Se todos estes benefícios ainda não são motivos suficientes para você iniciar a prática da escalada podemos ainda citar seus benefícios sociais: o controle da ansiedade é uma exigência constante, a superação de seus limites, traz mais autoconfiança, portanto, mais felicidade para o ser humano, você é um “superador” e um conquistador. Em um ambiente de escaladores você encontra muitas tribos diferentes com diferentes personalidades, mas nunca vai encontrar pessoas estressadas, mal humoradas, deprimidas ou com qualquer aspecto negativo, o ambiente de escalada é alegre, descontraído, as pessoas se apoiam, cooperam, se ajudam, torcem umas pelas outras, convivem muito bem. Quando você está escalando está sempre na companhia de alguém em quem tem que confiar e com quem tem que cooperar, muitas vezes está em contato com a natureza aprendendo a conviver com ela, respeitando-a, trabalhando a integração de mínimo impacto com outros e com ambientes naturais.

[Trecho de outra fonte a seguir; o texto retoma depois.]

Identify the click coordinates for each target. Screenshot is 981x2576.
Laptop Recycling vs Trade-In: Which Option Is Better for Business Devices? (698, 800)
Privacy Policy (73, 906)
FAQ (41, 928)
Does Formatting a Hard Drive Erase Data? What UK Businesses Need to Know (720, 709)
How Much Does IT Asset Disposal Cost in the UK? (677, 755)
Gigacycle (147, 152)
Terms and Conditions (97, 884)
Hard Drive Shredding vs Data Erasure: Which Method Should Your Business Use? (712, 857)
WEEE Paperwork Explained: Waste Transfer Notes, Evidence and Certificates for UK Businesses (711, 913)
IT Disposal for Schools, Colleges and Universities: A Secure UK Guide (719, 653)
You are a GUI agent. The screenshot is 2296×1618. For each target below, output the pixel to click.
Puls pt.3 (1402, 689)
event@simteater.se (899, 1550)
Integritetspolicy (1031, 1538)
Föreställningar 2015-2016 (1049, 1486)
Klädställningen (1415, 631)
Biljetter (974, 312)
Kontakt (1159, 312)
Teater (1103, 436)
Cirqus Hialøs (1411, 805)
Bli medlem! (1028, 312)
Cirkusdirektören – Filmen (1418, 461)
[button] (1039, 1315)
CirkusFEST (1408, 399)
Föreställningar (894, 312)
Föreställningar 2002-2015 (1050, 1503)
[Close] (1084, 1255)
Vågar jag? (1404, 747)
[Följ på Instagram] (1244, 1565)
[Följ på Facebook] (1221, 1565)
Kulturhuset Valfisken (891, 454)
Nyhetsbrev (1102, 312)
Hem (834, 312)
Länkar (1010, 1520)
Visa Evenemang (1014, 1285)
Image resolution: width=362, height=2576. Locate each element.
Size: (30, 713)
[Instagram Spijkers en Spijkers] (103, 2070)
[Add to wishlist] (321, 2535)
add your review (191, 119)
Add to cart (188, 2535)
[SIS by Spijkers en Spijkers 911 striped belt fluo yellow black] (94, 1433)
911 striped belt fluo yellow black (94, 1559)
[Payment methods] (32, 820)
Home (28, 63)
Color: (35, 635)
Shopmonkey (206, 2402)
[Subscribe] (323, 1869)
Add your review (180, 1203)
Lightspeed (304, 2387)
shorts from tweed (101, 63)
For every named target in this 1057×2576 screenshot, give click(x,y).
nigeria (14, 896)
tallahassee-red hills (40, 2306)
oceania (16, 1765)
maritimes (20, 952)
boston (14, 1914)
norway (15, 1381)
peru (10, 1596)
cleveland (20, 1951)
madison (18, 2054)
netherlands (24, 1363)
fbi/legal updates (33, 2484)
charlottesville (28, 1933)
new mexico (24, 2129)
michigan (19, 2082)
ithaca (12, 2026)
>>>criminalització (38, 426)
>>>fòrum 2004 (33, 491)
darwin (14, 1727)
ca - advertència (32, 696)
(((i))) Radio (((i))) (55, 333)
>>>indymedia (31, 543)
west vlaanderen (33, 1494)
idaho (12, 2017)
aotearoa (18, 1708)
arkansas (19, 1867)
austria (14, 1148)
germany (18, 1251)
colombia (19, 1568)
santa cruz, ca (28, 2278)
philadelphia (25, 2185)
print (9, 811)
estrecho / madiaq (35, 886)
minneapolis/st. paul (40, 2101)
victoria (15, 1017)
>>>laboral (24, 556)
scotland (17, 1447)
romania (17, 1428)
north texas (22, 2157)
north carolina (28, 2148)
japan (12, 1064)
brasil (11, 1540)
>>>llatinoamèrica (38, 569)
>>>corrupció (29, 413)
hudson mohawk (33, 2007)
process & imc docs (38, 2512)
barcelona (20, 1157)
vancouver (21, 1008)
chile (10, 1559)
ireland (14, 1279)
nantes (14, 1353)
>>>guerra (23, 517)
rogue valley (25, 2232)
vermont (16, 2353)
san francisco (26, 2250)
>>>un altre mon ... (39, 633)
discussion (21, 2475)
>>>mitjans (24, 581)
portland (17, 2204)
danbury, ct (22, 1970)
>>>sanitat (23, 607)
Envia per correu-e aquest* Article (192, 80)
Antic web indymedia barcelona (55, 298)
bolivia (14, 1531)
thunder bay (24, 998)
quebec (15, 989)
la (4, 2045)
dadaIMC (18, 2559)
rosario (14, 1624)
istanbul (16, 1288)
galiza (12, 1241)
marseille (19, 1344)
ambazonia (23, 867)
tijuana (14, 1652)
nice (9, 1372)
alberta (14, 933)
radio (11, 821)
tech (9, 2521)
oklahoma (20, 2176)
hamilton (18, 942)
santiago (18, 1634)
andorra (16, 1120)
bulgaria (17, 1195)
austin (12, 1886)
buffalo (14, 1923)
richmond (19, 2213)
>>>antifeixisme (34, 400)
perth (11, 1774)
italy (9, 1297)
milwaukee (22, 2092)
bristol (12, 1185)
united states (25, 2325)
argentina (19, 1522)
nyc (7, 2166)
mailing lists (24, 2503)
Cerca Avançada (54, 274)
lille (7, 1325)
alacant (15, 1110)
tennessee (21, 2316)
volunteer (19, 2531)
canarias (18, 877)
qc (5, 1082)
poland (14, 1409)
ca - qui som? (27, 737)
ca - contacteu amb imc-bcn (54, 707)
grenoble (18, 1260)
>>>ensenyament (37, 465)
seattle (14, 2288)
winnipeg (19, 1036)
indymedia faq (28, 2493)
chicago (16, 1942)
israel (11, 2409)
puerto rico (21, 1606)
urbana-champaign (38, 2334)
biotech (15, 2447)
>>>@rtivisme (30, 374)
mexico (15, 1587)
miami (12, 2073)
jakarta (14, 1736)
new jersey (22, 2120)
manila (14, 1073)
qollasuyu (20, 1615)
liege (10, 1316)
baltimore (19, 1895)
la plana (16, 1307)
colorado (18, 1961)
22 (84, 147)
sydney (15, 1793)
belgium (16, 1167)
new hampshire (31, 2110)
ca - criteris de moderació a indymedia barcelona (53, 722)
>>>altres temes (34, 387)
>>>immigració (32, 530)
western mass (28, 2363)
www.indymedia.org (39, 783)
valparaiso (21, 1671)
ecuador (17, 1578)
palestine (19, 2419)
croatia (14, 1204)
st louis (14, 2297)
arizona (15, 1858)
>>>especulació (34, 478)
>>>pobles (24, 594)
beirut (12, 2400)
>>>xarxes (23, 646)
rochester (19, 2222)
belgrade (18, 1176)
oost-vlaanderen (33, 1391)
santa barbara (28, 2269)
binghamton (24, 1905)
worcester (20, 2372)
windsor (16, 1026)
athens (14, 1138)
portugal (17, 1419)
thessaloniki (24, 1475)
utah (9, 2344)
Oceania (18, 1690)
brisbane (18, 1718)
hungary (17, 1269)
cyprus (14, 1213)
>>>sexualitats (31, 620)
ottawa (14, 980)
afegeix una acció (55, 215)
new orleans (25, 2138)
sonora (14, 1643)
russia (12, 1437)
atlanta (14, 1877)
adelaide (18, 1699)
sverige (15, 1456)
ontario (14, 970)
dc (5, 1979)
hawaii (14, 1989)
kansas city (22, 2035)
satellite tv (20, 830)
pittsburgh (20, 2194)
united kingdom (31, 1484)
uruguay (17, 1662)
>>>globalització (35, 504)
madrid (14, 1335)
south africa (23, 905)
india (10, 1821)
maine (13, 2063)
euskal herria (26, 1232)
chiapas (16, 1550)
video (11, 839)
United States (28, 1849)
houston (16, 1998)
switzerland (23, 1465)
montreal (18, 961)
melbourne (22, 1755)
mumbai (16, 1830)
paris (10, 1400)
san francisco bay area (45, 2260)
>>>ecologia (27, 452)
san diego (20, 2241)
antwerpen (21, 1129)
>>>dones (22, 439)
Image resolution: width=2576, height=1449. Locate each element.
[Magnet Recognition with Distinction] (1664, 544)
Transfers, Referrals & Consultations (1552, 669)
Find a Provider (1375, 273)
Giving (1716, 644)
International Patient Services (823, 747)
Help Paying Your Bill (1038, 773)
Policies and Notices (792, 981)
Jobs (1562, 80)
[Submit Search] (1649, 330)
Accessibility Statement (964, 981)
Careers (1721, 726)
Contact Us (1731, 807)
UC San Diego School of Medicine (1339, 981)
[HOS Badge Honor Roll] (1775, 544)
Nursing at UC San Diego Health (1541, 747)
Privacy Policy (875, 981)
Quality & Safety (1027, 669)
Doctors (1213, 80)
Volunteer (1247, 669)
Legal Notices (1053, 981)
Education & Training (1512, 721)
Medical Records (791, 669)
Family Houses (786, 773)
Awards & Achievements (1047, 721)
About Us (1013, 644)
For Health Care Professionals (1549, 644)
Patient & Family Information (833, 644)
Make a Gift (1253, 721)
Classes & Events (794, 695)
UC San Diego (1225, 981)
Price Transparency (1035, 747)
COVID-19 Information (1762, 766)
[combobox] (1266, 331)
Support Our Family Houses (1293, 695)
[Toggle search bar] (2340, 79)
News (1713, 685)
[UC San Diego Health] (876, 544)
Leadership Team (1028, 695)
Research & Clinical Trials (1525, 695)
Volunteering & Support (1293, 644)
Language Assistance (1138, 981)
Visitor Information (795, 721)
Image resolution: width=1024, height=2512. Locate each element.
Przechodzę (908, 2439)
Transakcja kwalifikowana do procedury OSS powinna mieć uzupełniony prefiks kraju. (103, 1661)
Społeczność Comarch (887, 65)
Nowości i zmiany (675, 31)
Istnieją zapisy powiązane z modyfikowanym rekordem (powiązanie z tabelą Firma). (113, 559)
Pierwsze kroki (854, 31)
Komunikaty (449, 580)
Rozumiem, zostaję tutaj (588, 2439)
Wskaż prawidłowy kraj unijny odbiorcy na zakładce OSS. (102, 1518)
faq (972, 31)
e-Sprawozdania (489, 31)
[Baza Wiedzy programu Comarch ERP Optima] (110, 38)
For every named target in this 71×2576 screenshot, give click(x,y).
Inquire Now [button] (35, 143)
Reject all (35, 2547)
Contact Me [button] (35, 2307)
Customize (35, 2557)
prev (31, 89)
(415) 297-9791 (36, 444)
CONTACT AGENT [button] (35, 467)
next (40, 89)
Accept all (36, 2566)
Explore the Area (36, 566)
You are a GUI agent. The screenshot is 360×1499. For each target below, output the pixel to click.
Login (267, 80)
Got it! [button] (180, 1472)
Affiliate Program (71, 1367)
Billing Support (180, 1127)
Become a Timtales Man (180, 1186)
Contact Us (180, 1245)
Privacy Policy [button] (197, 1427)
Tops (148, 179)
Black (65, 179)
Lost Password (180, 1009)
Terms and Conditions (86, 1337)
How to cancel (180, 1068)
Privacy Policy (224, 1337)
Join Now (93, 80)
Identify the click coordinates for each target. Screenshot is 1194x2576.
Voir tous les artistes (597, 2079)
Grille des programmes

A escalada é um esporte completo: físico, social e psicológico. Hoje em dia, infelizmente, os mitos e lendas sobre os “perigos” da escalada faz muitos abandonarem esta prática já na fase da adolescência e o desenvolvimento desta atividade regride e se estabiliza. O ser humano se dá por satisfeito e não chega a se aproveitar dos maiores benefícios deste desenvolvimento e nem ver a beleza do que está acima de sua própria cabeça. Porque parar por aí? O desenvolvimento acaba sendo subaproveitado e muitos dos seus benefícios não sendo alcançados. Nos dias de hoje, onde as responsabilidades profissionais estão cada vez mais presentes nas 24hs da vida das pessoas, a escalada é atividade essencial para o desenvolvimento de suas potencialidades.

Existem muitas modalidades diferentes de escalada, qualquer pessoa, de qualquer cultura e com qualquer classe social pode encontrar no universo da escalada uma que se encaixe no seu perfil, que lhe proporcione maior prazer, que a faça mais forte, enfim que desenvolva todas as suas potencialidades para uma vida mais autoconfiante, com maiores conquistas, mais saudável. Como dizem os escaladores: “Kmon”, vamos escalar, vamos ser felizes.

Debora Hashiguchi, formada em Educação Física (1997), especialista em Treinamento Desportivo (2006) e escaladora desde 2003.